(What to do) Reproduce the following material line for line, without changing anything.

(Material supplied)
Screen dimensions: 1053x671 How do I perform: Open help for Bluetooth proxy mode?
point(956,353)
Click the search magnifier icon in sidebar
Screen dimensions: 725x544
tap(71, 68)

(Full answer)
Screen dimensions: 1053x671 How do I perform: Open help for Bluetooth proxy mode?
point(956,353)
Click the search magnifier icon in sidebar
Screen dimensions: 725x544
tap(71, 68)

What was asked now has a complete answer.